The DATA step is one element of a computer program written in the SAS language; other elements include global statements, procedure steps and macros.
A SAS language program does not require a DATA step – you can create a valid program using only other elements of the language, such as macro statements or procedures. The DATA step is, however, ideal for preparing data for further use. You can use the DATA step to clean data, re-organise it, and perform various operations on it. The DATA step can use a wide variety of functions for mathematical operations, string manipulation, financial calculations, and so on.
This article introduces you to the basic structure of the DATA step.
The DATA and RUN statements define the start and end of the DATA step:
DATA options; data_step_statements; RUN;
The options you can specify to the DATA statement, and the data_step_statements you can use in the DATA step, are defined in the WPS Reference for Language Elements.
One very important option to the DATA statement is the output dataset name. This enables you to specify one or more datasets to which data is written. In the following DATA step, any data assigned to variables in the statements specified in data_step_statements is written to the dataset out:
DATA out; data_step_statements; RUN;
Note: In this example, the dataset out is created in the work library, the default library. To create the dataset in another library, you would need to use the LIBNAME global statement, see Introduction to the LIBNAME statement: SAS language libraries.
Another useful option to the DATA statement is _NULL_. This prevents data being written to a dataset. You might want to do this if you want to write output to the log, or to an external file.
An important DATA step statement is SET, which specifies the name of a dataset to read. For example:
DATA out; SET ds_in; RUN;
If a DATA step reads data from an input dataset or file, then the step automatically iterates; that is, when the DATA step reaches the RUN statement it starts again from the beginning. It does this for each observation or record in turn and then executes statements in the step until the end of the file or dataset. Every time the SET statement is executed, the next record is read from the input dataset.
Note: A DATA step can have more than one SET statement, enabling it to read from multiple datasets.

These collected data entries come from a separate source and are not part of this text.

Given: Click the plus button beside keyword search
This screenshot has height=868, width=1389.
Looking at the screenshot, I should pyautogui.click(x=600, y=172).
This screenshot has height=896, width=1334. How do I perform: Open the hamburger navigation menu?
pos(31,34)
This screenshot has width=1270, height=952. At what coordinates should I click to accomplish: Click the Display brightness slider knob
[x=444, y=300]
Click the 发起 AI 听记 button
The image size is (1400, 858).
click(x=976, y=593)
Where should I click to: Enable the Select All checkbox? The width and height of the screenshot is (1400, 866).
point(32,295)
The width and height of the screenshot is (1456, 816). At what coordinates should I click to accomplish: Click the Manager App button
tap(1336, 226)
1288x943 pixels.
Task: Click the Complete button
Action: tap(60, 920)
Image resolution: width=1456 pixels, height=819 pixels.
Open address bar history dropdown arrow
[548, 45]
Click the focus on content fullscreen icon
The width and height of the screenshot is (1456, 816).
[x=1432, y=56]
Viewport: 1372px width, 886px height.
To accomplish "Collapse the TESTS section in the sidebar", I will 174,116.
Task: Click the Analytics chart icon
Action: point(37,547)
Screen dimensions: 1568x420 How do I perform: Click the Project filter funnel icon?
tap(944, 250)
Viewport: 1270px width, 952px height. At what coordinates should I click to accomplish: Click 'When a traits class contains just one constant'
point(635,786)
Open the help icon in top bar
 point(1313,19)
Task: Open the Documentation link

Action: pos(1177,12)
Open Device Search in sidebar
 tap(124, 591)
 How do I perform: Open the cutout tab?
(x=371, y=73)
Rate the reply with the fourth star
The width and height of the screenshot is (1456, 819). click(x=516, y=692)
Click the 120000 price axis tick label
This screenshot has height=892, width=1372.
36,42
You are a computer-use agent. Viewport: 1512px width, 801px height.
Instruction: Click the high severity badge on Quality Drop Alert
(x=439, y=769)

Any variable created in the DATA step creates a corresponding variable with its value in the output dataset. This DATA step creates a dataset out in the work library and reads data from the dataset ds_in (also in the work library).
When an input dataset is specified in the DATA step, the DATA step iterates (loops) for each line of data in the dataset. Suppose the input dataset contains these lines:
33 Smith 32 Jones 56 Brown
Each line in a dataset is called an observation. Each value in an observation (for example, 33 and Smith) is assigned to a variable. In this input dataset the variables are named Age and Surname. A dataset contains data, and information about that data, such as how each observation is split into variables, the name and size of a variables, and so on.
The DATA step reads the value of each variable in the first observation (33, Smith) from the input dataset, and then writes those values to the output dataset. When the RUN statement is executed, the DATA step returns to the start of the DATA step and executes each statement again. The SET statement therefore reads the values in the next observation in the input dataset, and then writes them to the output dataset. The DATA step continues to iterate until it has reached the end of the dataset.